En réalité, le drone ne l’avait pas vexé. Il avait ses petits secrets. Il était certain de mieux réussir au jeu que ne le croyait Contact. Il savait très bien que, durant ses cent derniers jours à bord du Facteur limite, il ne s’était pas donné à fond ; sans s’efforcer de perdre ni de commettre délibérément des erreurs, il ne s’était pas concentré autant qu’il prévoyait maintenant de le faire dans les parties qui s’annonçaient.
Lui-même n’aurait su dire pourquoi il cachait ainsi son jeu, mais il sentait qu’il ne fallait pas tout dire à Contact, qu’il devait garder quelque chose pour lui. C’était une victoire dérisoire sur eux, un « jeu-mineur », un pion déplacé sur un tablier secondaire ; un coup joué contre les éléments et les dieux.
Le Grand Palais de Groasnachek se dressait au bord du large fleuve aux eaux terreuses qui avait donné son nom à la ville. On donnait ce soir-là un grand bal pour les individus les mieux placés qui joueraient au jeu d’Azad au cours de la demi-année à venir.
On les y emmena dans une voiture de surface qui emprunta de vastes boulevards bordés d’arbres et éclairés par de hauts réverbères. Gurgeh avait pris place à l’arrière aux côtés de Péquil, qui s’y trouvait déjà lorsque la voiture était venue le chercher à l’hôtel. Un mâle en uniforme était au volant, et paraissait contrôler seul l’engin. Gurgeh s’efforça de ne pas penser à un éventuel accident. Flère-Imsaho reposait sur le plancher dans son encombrant postiche, et bourdonnait doucement en attirant à lui de petites fibres provenant du tapis pelucheux du véhicule.

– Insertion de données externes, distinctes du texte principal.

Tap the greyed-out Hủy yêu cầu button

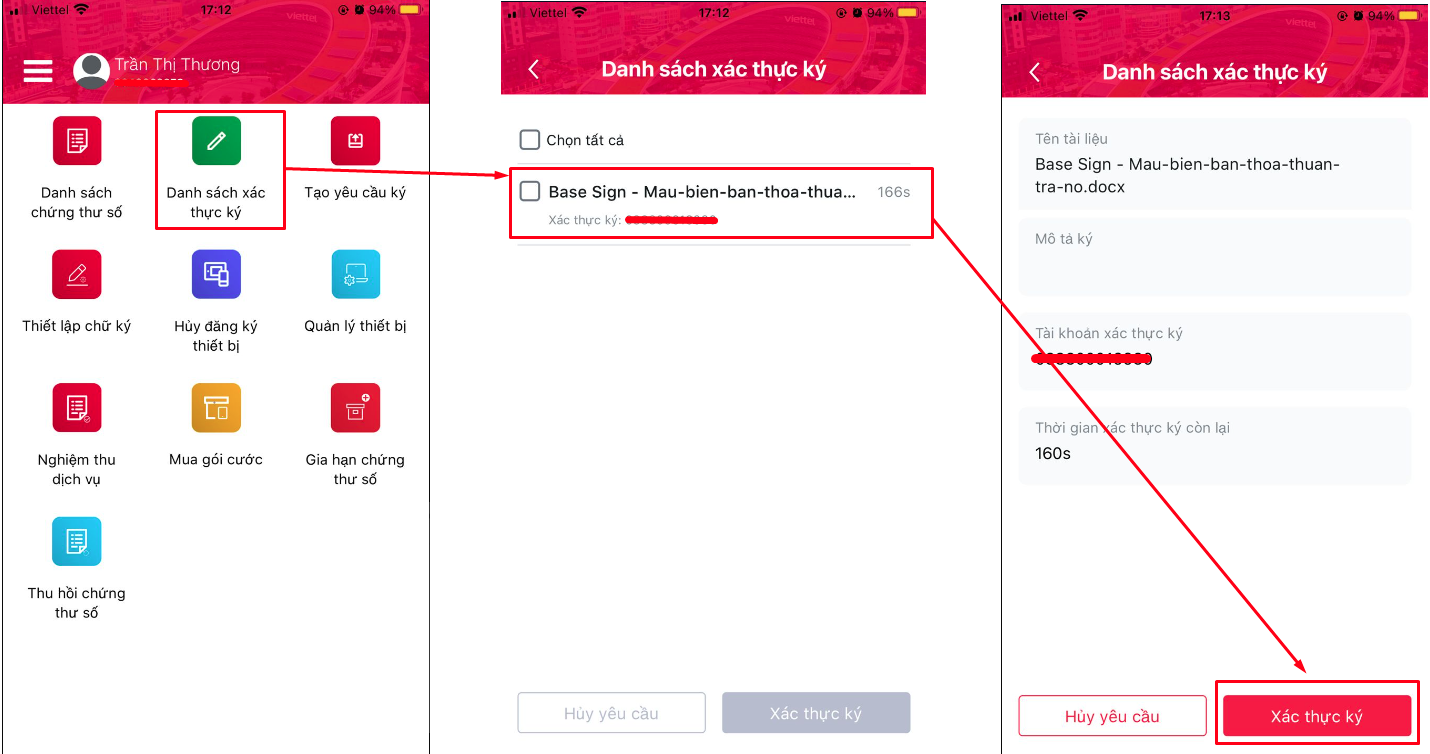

Le palais n’était pas aussi colossal qu’il l’aurait cru, mais n’en demeurait pas moins imposant ; il était surchargé d’ornements et brillamment illuminé. À chacune de ses flèches, chacune de ses tours, ondoyaient des bannières richement décorées, comme des vagues héraldiques lentes et éclatantes sur fond de ciel orange et noir.